粗利益が低い、高いなどと分析するのであるが納税者もそこは心得たもの。
 
どうにかして、売上原価を圧縮する方法を考えるのである。
 
売上原価に該当しそうなものを業種別にある程度列挙してみると、、、
 
・飲食業では、お酒
・風俗業では、おしぼり
・ラブホテルは、シーツ
・サービス業全般では、人件費
    などなど、書き出すとキリがない。
 
そして、どうにかこれらの仕入を圧縮したいと考える経営者がいると、そこにニーズが生まれる。
 
お酒であれば、「上様名義」の取引により仕入を圧縮。
シーツやおしぼりも同様である。
 
ある、業者は
 「明日のおしぼり100本ね!!」
と受注を受けると、暗黙の了解で、
倍の200本持って来るというサービス(?!)で爆発的に業績を
伸ばしたところがある程だ。
もちろん請求書も100本の請求書で発行するが集金は現金で「倍」である。
 
しかし、田端が知っているということ=その取引が当局に「発覚」したということである。
後日、その業者を使用している取引先は「一網打尽」となったのは言うまでもない。
はり、脱税はいつか必ずバレるのである。
これとはまた別の話になるが、
納税者は調査官の目を欺くために、前述した通り様々な手法を使い
「事業規模」を圧縮し、税務署と壮絶な化かし合いを展開するのであるが、
どうしても隠せないものがある。
「水道光熱費」である。
(メーターを改造して水道光熱費を安くした、という新聞報道がありましたが、、犯罪です)

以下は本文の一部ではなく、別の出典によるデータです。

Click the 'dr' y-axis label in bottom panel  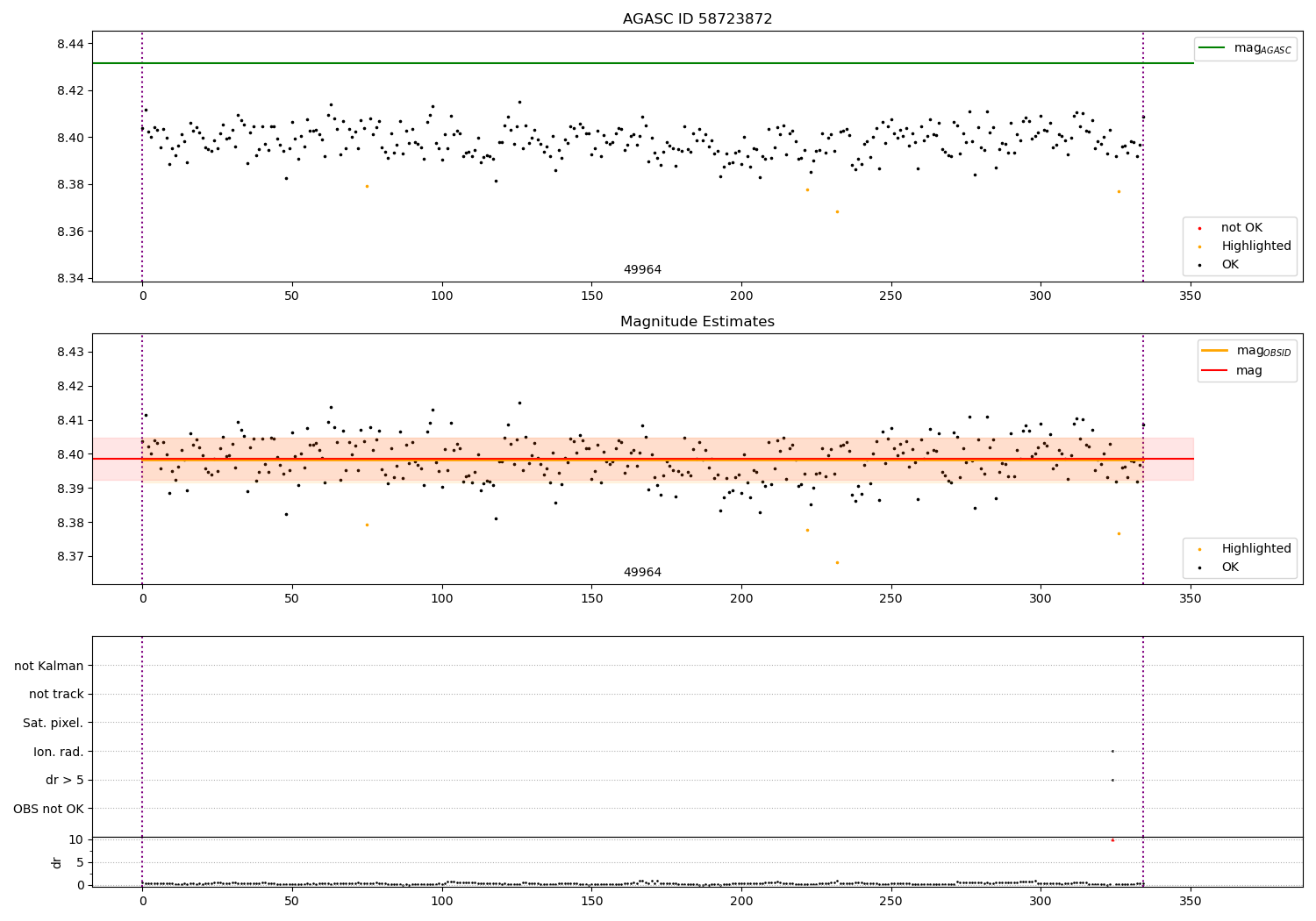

特に、サービス業や製造業など、売上に比較的直結する業種であれば顕著である。
 
例えば、理容美容業の場合、、、
 
仕入といえばシャンプーや化粧品の類しかないため圧縮は比較的容易である。
 
また、メインの人件費の圧縮に関しても同様である。
 
しかし、水道光熱費だけは、正直である。
水道局や、関西電力に依頼し、メーターを2つ取り付けることをすれば話は別であるが、
そんな話は聞いたことがない。
 
そこで、水道光熱費を売上が同規模の同業者を並べてみると、、、
 
売上に対する水道光熱費の比率が全く異なったものとなる。
例えば、同業者が3~4%で推移している中、10%を超える水道光熱費が
計上されている決算書は異様なオーラを放つ。
至急、外観調査や場合によっては内偵調査を行い、
業態を確認し、調査が必要かどうかを判断する。
同業他社と比べて単価が安い大衆理容などであった場合
その比率は全く意味を為さないため、この場合外観調査は非常に重要である。
、、、といった具合に決算書上で選定され、調査着手。
 
現金管理の状況や、直近の売上、時には内偵調査時の客数との整合性などから
売上の管理体制をチェックし、申告売上金額に信憑性がないと断定された場合、
推計課税となるのである。
もちろん、同業者の水道光熱費で「逆算」がセオリーである。。。